@Holly G wrote:
I rarely do hourly jobs, so, in the case of a set-amount job, wouldn't that mean that, if it's not discussed, no rewrites are agreed upon/required? (Speaking hypothetically)
That's a nice way of looking at it. Don't you think from a client's point of view, in the case of a fixed rate job, wouldn't that mean that, if it's not discussed, rewrites until the client has what they wanted are agreed upon/required? (Speaking hypothetically)
Essentially, unless you specify scope in advance neither scenario is "agreed" upon. That is why you must clarify scope prior to taking on a contract.
It also pays to get as much detail as to what the client really wants, and how they want it done, before taking on any contract. Unless I understand exactly what they want and how they want it, I leave myself open to the client either being unhappy or me having to redo things again.
The client has a "request changes" button on their side of the contract interface....

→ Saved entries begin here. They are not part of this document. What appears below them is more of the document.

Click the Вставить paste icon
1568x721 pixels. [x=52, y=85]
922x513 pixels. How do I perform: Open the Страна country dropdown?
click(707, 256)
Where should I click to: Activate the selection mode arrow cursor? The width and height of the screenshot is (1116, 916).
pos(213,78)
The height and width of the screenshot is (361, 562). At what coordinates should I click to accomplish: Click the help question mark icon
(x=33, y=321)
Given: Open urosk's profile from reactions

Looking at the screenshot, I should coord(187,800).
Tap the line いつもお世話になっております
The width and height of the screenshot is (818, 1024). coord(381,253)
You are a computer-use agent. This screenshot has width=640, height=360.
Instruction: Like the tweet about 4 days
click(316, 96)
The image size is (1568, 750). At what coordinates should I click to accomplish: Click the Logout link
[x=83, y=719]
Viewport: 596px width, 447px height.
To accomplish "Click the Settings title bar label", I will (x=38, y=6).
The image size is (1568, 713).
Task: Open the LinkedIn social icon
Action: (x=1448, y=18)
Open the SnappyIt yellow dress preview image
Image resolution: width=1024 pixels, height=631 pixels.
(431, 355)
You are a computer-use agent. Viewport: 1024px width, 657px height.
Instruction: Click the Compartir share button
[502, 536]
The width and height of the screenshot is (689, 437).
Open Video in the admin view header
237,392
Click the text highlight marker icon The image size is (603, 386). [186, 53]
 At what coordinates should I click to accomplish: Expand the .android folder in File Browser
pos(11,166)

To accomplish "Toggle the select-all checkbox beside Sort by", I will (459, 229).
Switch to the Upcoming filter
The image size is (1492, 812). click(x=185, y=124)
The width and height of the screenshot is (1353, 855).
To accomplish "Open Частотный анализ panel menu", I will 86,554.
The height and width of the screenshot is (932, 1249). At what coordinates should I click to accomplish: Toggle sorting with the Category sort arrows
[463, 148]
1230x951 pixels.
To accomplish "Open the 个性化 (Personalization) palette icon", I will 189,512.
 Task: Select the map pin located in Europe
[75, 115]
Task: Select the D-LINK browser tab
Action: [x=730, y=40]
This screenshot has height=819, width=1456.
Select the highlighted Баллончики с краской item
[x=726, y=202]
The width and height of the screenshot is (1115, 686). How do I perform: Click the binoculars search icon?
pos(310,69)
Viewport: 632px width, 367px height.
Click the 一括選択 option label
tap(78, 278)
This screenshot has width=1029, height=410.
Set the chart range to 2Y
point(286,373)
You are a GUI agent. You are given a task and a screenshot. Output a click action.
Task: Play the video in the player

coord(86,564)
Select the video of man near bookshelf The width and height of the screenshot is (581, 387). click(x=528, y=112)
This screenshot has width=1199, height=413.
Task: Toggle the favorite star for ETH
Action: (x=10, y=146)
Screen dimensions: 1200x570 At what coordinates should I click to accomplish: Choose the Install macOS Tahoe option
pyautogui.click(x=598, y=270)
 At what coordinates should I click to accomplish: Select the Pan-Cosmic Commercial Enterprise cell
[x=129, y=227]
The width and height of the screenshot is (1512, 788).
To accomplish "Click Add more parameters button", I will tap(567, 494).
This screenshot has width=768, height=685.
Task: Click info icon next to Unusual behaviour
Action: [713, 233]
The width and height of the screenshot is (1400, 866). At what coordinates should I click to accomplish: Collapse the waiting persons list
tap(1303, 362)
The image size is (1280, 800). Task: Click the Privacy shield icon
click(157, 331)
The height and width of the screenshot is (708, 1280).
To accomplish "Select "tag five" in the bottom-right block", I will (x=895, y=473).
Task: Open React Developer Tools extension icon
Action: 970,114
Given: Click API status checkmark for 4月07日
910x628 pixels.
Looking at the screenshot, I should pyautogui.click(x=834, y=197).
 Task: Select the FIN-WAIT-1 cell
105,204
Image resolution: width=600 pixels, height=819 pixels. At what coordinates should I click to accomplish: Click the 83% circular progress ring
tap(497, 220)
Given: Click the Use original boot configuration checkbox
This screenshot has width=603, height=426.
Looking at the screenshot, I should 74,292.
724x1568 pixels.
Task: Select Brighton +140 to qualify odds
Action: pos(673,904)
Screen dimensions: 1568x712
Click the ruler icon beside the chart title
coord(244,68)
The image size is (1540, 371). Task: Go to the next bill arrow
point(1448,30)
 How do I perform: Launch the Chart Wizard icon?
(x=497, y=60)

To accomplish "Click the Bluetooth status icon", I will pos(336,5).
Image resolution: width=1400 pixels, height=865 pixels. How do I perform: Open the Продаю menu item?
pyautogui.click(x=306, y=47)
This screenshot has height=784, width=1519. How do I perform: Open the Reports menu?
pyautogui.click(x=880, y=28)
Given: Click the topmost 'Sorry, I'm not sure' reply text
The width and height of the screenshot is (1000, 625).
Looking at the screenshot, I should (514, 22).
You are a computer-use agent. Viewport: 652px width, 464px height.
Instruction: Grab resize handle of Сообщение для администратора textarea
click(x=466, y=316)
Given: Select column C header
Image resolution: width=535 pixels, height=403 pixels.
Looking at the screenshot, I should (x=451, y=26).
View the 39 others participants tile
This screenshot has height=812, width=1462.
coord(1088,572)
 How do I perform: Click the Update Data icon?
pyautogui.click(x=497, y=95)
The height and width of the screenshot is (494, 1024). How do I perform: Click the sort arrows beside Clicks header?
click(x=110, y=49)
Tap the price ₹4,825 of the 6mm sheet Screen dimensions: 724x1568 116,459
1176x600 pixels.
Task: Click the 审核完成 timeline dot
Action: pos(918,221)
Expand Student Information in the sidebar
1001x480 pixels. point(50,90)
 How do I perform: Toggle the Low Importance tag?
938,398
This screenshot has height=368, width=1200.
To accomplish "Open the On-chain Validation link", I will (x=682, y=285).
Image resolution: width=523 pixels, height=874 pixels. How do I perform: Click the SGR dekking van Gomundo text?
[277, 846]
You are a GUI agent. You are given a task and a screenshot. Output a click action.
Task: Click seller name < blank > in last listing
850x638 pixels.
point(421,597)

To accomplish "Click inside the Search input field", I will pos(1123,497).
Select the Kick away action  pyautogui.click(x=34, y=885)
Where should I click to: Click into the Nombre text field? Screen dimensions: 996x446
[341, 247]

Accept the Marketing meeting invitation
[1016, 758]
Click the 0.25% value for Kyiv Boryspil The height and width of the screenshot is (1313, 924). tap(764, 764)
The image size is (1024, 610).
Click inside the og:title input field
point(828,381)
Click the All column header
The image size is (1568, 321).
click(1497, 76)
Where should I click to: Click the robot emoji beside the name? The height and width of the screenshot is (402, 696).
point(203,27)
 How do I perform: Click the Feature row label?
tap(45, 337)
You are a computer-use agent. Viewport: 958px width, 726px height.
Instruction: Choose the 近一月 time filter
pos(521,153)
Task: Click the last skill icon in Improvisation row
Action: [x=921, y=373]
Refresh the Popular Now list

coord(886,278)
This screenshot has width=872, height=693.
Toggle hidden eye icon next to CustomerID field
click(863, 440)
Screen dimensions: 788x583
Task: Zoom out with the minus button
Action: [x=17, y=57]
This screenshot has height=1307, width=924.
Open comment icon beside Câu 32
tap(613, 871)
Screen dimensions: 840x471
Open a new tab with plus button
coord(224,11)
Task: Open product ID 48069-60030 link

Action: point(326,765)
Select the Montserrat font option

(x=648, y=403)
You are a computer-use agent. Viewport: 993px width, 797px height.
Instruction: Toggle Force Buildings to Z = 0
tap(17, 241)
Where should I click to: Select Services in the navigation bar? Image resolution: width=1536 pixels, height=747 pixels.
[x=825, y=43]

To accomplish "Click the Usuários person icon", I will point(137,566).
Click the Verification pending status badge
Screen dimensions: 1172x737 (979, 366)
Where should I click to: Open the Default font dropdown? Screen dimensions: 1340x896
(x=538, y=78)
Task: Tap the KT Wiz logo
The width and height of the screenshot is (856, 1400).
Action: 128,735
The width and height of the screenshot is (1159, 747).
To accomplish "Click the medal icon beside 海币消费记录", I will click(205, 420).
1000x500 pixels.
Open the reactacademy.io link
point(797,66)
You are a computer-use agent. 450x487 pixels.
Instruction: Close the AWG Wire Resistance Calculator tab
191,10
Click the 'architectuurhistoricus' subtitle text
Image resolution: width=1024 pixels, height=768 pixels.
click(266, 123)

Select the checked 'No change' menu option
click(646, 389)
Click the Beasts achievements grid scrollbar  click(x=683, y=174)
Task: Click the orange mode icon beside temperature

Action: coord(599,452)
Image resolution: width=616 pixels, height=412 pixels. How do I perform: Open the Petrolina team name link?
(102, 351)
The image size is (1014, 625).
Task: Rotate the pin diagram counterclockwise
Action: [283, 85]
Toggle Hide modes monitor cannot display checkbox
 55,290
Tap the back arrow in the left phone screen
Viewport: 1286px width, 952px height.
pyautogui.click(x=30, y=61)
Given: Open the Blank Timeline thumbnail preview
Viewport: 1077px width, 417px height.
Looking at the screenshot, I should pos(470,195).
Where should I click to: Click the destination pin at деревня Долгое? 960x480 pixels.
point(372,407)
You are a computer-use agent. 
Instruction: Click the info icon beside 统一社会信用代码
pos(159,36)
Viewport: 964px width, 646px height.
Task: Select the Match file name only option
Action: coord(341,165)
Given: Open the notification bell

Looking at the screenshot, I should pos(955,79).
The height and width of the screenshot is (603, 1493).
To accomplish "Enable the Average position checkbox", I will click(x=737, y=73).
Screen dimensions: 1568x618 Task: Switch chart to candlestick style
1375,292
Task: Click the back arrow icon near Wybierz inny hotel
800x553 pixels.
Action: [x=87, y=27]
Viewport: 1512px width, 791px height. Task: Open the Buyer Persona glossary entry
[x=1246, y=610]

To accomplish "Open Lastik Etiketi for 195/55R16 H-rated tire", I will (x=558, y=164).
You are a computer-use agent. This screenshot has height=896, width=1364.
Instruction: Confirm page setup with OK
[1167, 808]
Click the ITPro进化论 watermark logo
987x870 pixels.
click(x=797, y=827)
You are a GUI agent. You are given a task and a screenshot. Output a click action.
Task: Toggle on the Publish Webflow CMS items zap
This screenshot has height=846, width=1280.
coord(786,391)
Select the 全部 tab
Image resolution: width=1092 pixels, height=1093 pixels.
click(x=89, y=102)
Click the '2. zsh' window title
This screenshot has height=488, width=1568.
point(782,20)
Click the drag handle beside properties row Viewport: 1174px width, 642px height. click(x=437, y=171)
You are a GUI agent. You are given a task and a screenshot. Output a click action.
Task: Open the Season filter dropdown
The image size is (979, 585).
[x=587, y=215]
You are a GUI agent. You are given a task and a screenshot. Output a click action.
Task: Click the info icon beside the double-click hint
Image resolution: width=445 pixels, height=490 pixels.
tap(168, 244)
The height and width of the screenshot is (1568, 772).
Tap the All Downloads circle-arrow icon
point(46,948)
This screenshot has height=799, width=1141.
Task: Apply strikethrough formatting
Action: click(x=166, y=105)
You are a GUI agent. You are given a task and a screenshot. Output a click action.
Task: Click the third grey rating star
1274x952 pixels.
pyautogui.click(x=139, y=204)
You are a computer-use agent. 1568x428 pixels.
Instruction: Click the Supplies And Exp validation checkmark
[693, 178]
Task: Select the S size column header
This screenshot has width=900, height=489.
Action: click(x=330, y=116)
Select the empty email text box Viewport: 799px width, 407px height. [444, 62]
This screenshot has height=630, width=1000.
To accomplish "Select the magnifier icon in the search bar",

Communication is key here. If you have failed to clarify the scope and number of revisions in advance, it now becomes a matter of delicate negotiation which allows you to find a solution that is both fair and reasonable to both parties.
If the client truly changed their mind and suddenly want something DIFFERENT to what was initially specified, the best way forward is to pretend that you ASSUME they WANT to pay for it. You could respond with something along the lines of:
"Hi Jim, that sounds like a great idea and yes, of course I can also do X,Y,Z. The cost for this new concept would be $ XX.XX. Would you like to add a new milestone for that, or pay it as a bonus after approving the already completed milestone for the origninal work?"